The question here is which method is preferable in this rapidly changing environment. The exchange will argue that by performing risk checks itself it creates a fair playing field since all players are working with the same level of latency. On the other hand, brokers point out that this is a valid source of competitive advantage and they need to have more control over their clients’ risk parameters.
The debate is ongoing, but what seems clear is that there is also a degree of future-proofing to be gained from broker-level risk checking. Certainly it enables brokers to apply broader risk checks on top of those mandated by the CVM, and to take control of their own risk parameters both at a client and individual order level. What’s more, it enables brokers to co-mingle equity and derivative risk checks at a firm level, which is a significant advantage.

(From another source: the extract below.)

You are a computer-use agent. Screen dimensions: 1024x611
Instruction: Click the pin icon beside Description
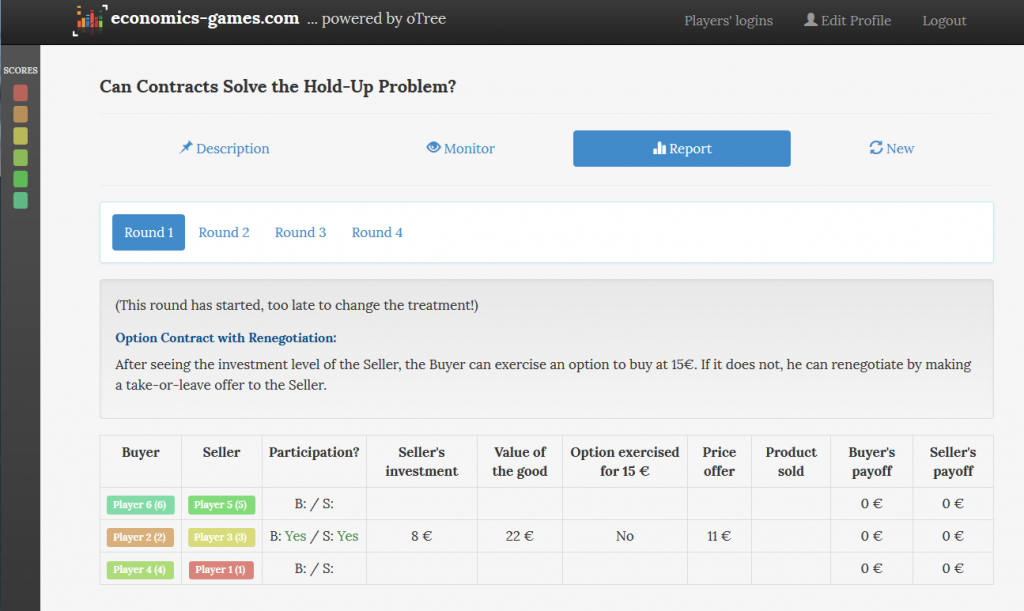click(x=186, y=148)
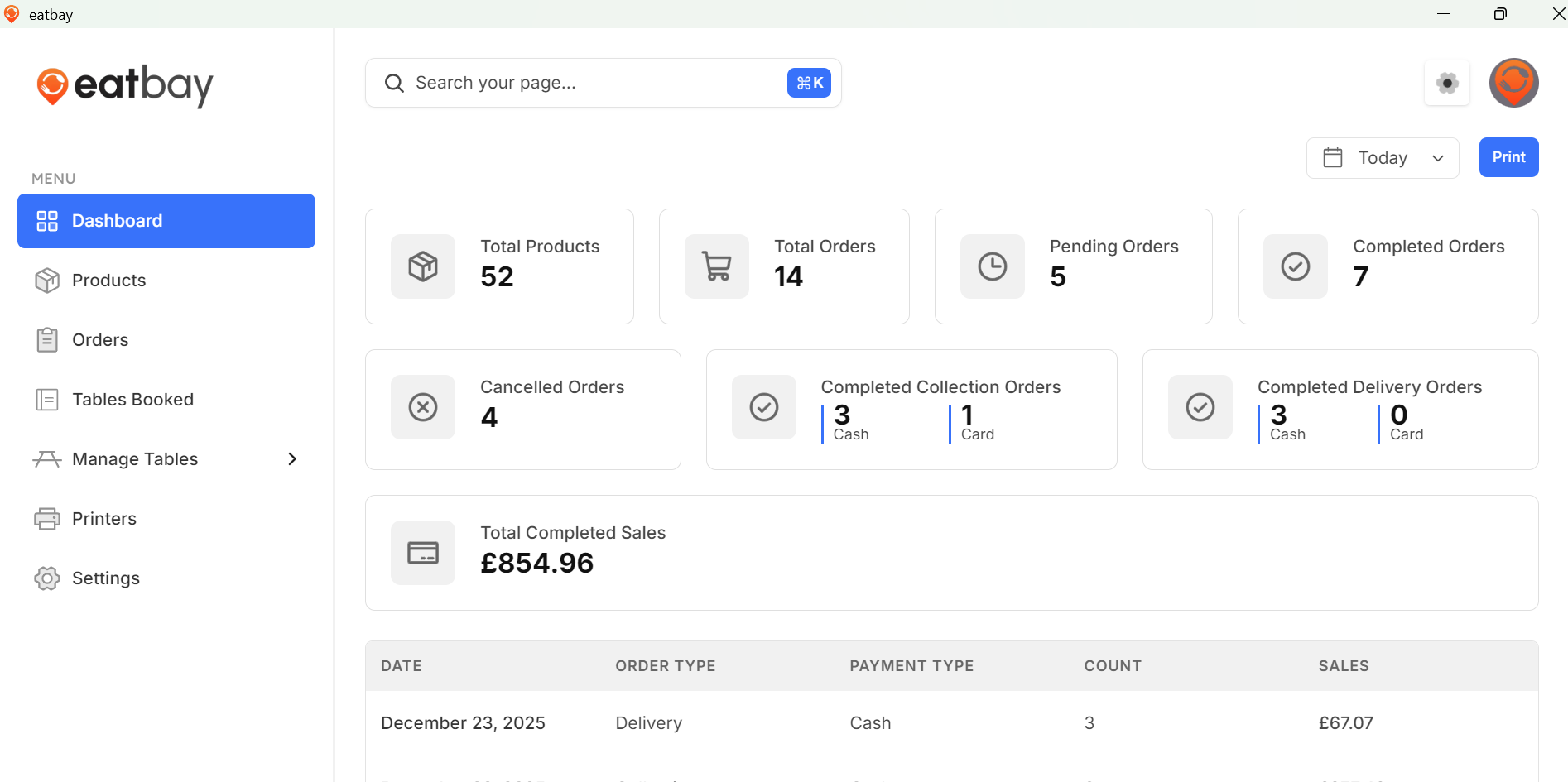Click the Total Completed Sales card icon

(x=423, y=553)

Most importantly, brokers can conduct risk checks over multiple venues, which is an essential feature in a fragmented market. With BATS openly discussing a potential launch in Brazil, and several other consortiums in play, this will be the critical issue, not just for the HFT community but for all other players in the Brazilian market. The potential for changing the risk equation in this marketplace is enormous and the debate around the best solution will continue to rage.